From the Guidelines
Furosemide (Lasix) can be given to patients with Chronic Kidney Disease (CKD) who have no urine output, but its effectiveness is significantly reduced and requires careful consideration. In patients with anuria (no urine output), furosemide is generally not recommended as a first-line treatment since its primary mechanism of action requires functioning nephrons to inhibit sodium reabsorption in the loop of Henle 1. For CKD patients with oliguria or anuria, higher doses of furosemide (80-160mg or more) may be needed, and the medication should be administered intravenously rather than orally for better bioavailability.
The decision to use furosemide in these patients should be based on a thorough assessment of volume status, electrolyte levels, and remaining kidney function. Potential risks include electrolyte imbalances (particularly hypokalemia), ototoxicity at high doses, and further kidney injury. According to the ESC guidelines for the diagnosis and treatment of acute and chronic heart failure 2012, loop diuretics like furosemide produce a more intense and shorter diuresis than thiazides, which cause a more gentle and prolonged diuresis 1.

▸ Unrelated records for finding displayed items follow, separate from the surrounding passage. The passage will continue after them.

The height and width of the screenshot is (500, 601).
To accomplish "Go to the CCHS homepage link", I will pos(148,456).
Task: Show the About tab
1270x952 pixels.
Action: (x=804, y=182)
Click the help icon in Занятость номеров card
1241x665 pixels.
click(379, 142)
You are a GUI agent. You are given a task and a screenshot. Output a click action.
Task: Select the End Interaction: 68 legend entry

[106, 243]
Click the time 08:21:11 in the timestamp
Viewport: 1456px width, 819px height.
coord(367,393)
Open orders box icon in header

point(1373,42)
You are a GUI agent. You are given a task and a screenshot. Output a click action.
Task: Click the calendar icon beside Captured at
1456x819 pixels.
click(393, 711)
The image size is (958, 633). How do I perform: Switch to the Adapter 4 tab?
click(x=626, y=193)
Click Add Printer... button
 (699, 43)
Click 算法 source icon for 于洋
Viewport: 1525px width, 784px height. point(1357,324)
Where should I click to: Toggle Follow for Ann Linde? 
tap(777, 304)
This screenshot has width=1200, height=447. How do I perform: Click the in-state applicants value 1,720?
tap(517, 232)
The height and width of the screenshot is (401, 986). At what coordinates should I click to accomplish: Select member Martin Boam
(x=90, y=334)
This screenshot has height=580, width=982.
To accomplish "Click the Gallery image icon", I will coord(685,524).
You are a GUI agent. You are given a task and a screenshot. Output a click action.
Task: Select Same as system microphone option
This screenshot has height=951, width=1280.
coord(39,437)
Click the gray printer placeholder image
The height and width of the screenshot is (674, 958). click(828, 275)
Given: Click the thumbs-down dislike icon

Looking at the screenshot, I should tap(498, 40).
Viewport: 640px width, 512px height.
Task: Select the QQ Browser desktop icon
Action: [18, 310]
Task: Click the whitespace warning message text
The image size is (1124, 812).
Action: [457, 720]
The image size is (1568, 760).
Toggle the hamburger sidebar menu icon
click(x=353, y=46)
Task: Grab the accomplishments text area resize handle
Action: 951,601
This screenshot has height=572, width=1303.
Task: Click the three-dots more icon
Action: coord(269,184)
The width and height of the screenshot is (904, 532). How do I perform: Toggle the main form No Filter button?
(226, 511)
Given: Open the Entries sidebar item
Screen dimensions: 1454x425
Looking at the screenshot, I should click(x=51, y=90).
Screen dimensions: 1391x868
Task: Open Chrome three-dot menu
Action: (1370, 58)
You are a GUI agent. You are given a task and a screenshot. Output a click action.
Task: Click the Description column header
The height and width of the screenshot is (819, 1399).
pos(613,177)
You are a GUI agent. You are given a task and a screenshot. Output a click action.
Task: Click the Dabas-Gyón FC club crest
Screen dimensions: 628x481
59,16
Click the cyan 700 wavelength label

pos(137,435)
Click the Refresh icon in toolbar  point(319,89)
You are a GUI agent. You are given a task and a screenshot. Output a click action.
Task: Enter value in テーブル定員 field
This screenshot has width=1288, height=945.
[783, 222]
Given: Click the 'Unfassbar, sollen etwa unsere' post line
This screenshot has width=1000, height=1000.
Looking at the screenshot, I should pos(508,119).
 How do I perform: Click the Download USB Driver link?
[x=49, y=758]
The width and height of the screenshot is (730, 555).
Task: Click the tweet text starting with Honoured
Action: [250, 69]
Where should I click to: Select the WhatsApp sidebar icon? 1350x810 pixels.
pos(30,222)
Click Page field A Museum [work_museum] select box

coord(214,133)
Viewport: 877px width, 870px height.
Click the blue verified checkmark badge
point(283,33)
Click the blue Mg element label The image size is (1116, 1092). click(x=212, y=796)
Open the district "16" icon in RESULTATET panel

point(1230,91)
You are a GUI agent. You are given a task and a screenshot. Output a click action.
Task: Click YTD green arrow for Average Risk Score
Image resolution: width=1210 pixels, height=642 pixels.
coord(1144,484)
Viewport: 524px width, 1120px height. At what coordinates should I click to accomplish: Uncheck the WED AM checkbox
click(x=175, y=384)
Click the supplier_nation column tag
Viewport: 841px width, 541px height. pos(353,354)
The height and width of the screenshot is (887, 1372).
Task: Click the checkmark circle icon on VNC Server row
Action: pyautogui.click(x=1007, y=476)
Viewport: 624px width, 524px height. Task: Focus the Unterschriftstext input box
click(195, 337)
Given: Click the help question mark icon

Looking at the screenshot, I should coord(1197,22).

Key considerations for using furosemide in CKD patients with no urine output include:
- Close monitoring of fluid status, electrolytes, and kidney function parameters to ensure safety and assess effectiveness
- Alternative approaches for fluid management, such as ultrafiltration or dialysis, may be necessary
- The aim of using diuretics is to achieve and maintain euvolaemia (the patient’s ‘dry weight’) with the lowest achievable dose, which may require adjusting the dose of furosemide particularly after restoration of dry body weight, to avoid the risk of dehydration leading to hypotension and renal dysfunction 1.
Overall, the use of furosemide in CKD patients with no urine output requires careful consideration of the potential benefits and risks, and should be guided by the patient's individual clinical needs and response to treatment.
From the Research
Administration of Lasix in CKD Patients with No Urine Output
- The use of loop diuretics, such as furosemide (Lasix), in patients with chronic kidney disease (CKD) is a topic of interest, particularly in those with no urine output 2.
- According to a study published in 1992, loop diuretics may be given to control extracellular volume expansion responsible for hypertension in patients with CKD, but their use is mostly helpful when impaired renal function co-exists with nephrotic syndrome or chronic heart failure 2.
- In patients with oliguric form of acute renal failure (ARF), loop diuretics may increase sodium excretion and urine output, but they do not affect the mortality rate for ARF 2.
- There is no direct evidence to suggest that Lasix can be given to patients with CKD and no urine output, as the studies primarily focus on patients with some level of urine output or those undergoing dialysis.
- However, a study published in 2014 suggests that combination therapy with low-dose metolazone and furosemide may be effective in managing refractory fluid overload in elderly renal failure patients under palliative care, even if they are not producing urine 3.
- Another study published in 1980 found that the combination of furosemide and metolazone is highly effective in treating severe fluid retention, and may simplify the treatment of fluid retention by avoiding high doses of furosemide 4.
Key Considerations
- The use of Lasix in CKD patients with no urine output should be approached with caution, as there is limited evidence to support its effectiveness in this population.
- Combination therapy with metolazone and furosemide may be a potential alternative for managing fluid overload in CKD patients, but further research is needed to confirm its safety and efficacy 3, 4.
- The prevention of contrast nephropathy by furosemide with matched hydration has been studied, and the results suggest that this approach may be effective in reducing the risk of contrast-induced nephropathy in patients with CKD undergoing coronary procedures 5.